# Instructions for the task
Please copy every line below that contains the string "each".

# Entries shown
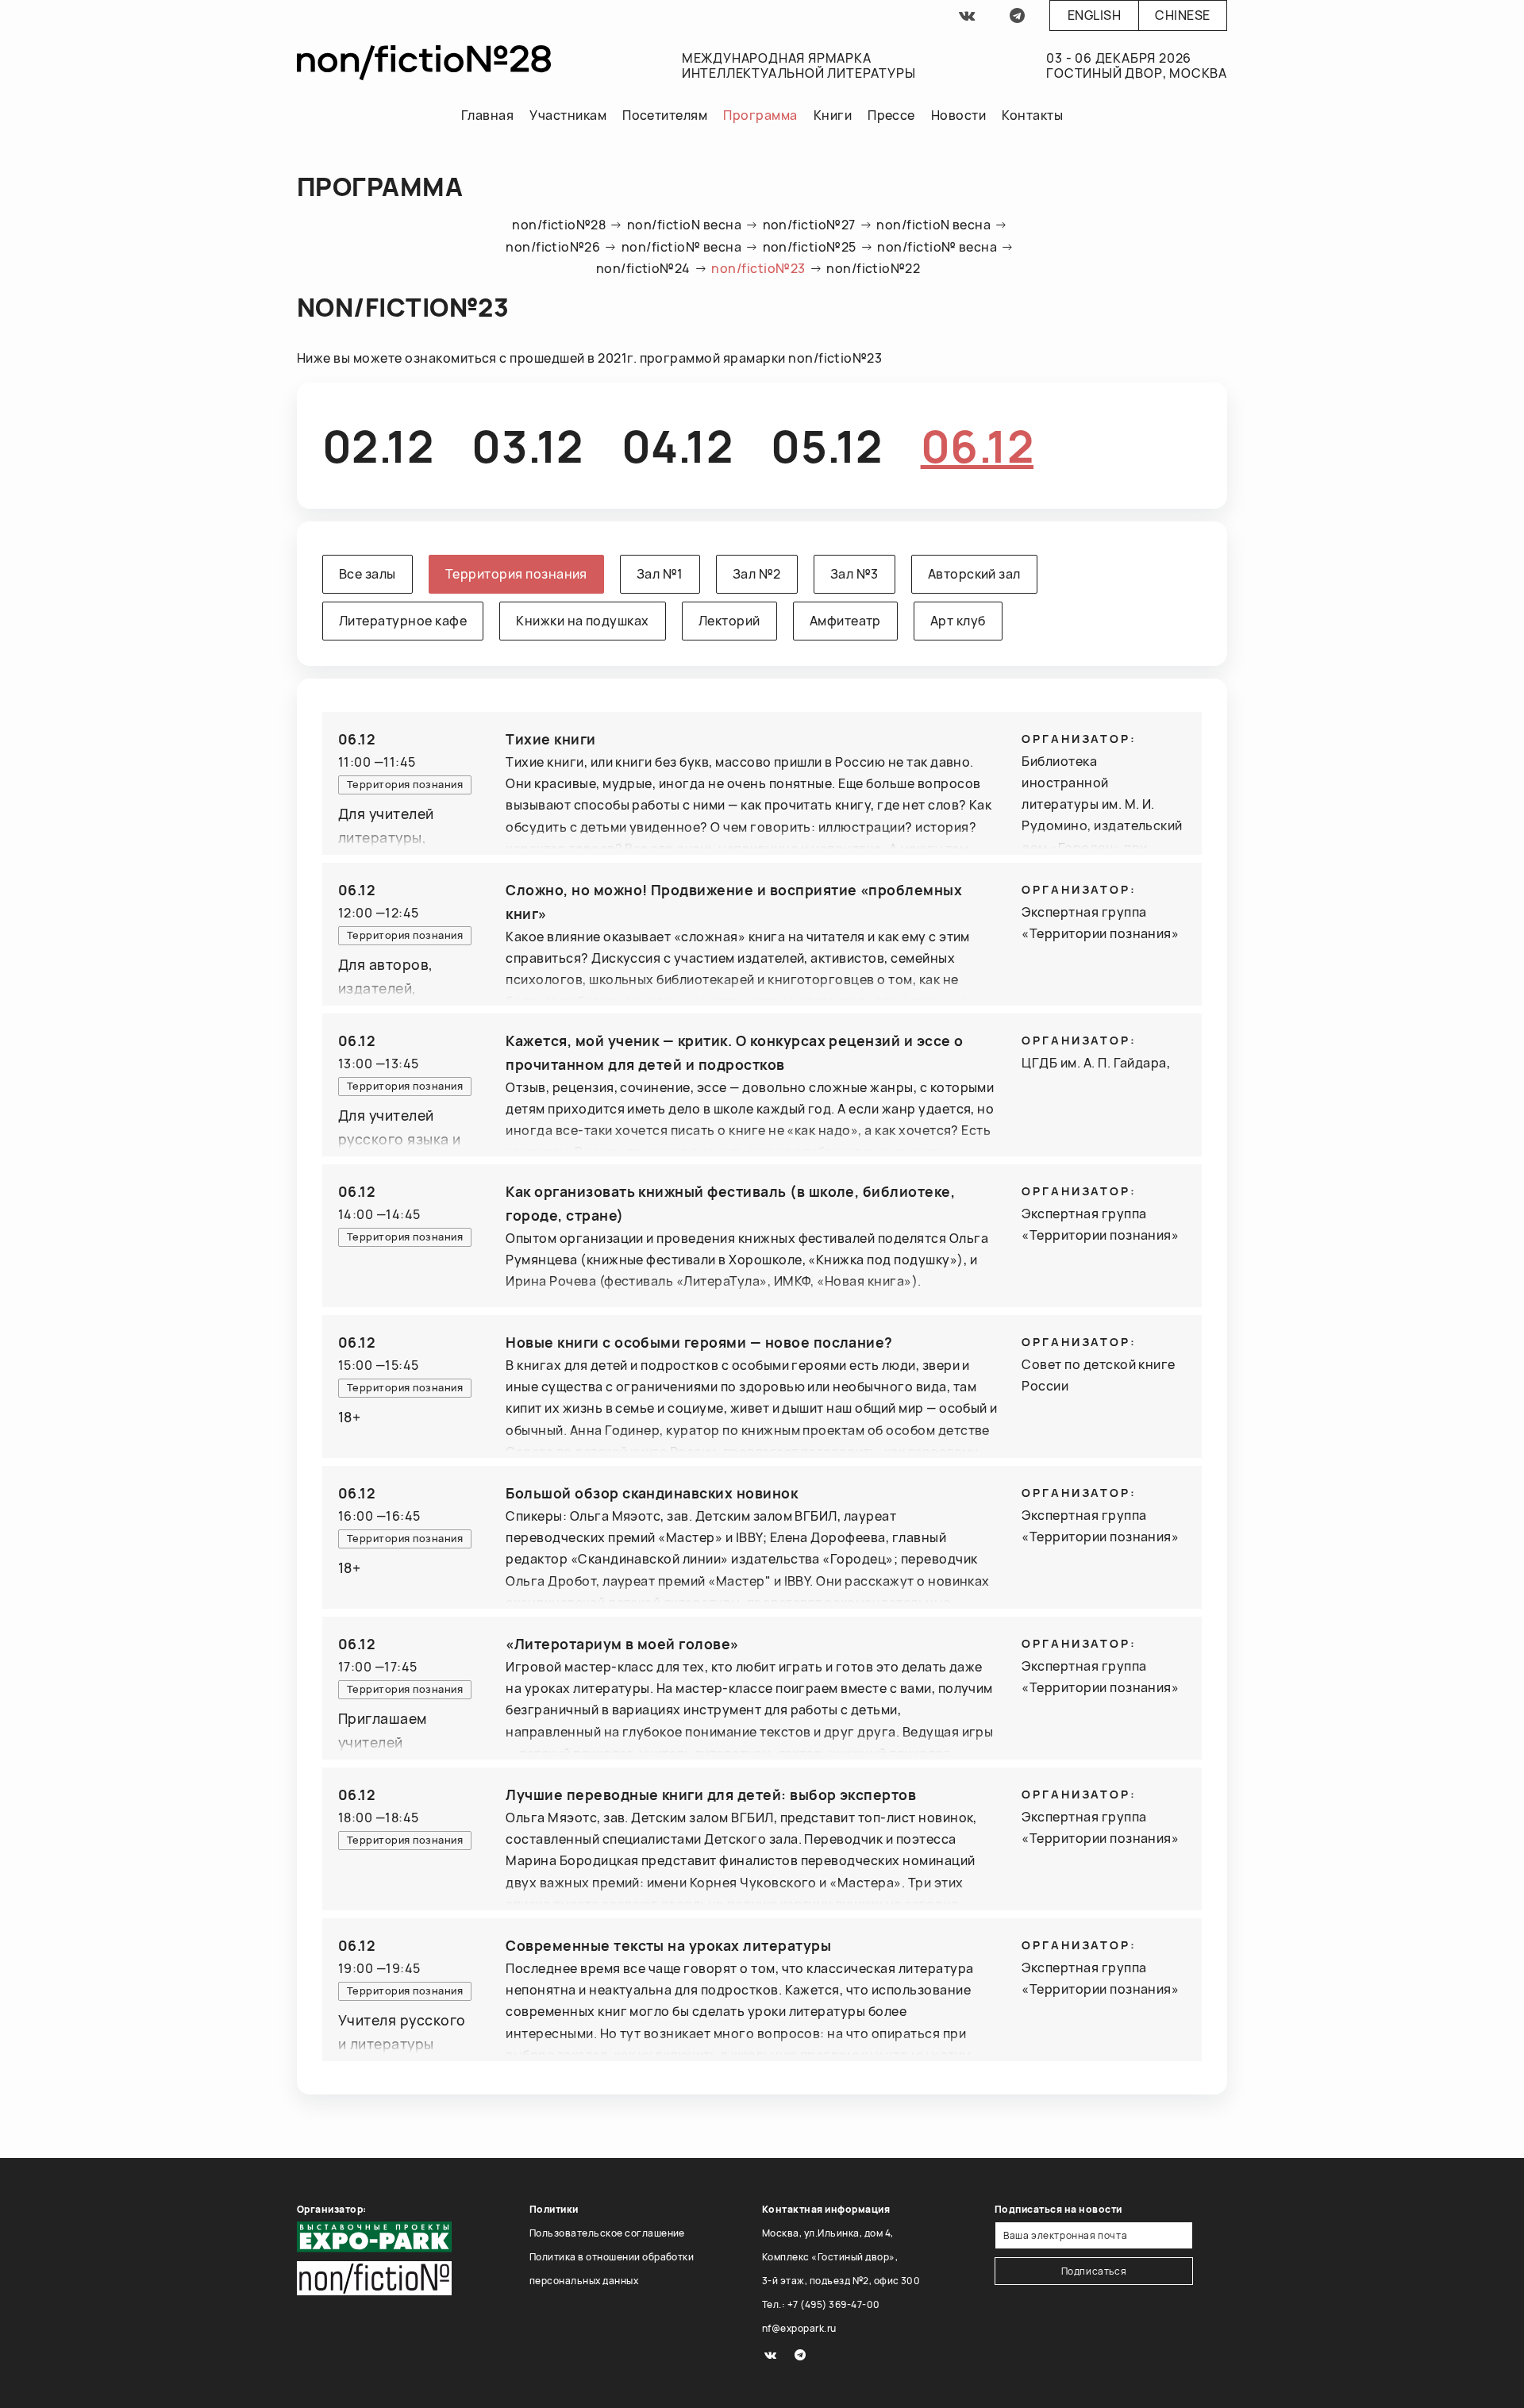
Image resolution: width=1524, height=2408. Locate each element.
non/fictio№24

* * *

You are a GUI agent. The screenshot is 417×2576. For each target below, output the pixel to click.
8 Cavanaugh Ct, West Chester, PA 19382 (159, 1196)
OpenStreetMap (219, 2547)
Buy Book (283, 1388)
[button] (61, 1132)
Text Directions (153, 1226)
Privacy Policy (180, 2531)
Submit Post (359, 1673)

# Solution to the problem
Image resolution: width=1524, height=2408. Locate each element.
You are a GUI agent. The screenshot is 417×2576. For each target below, output the pixel to click.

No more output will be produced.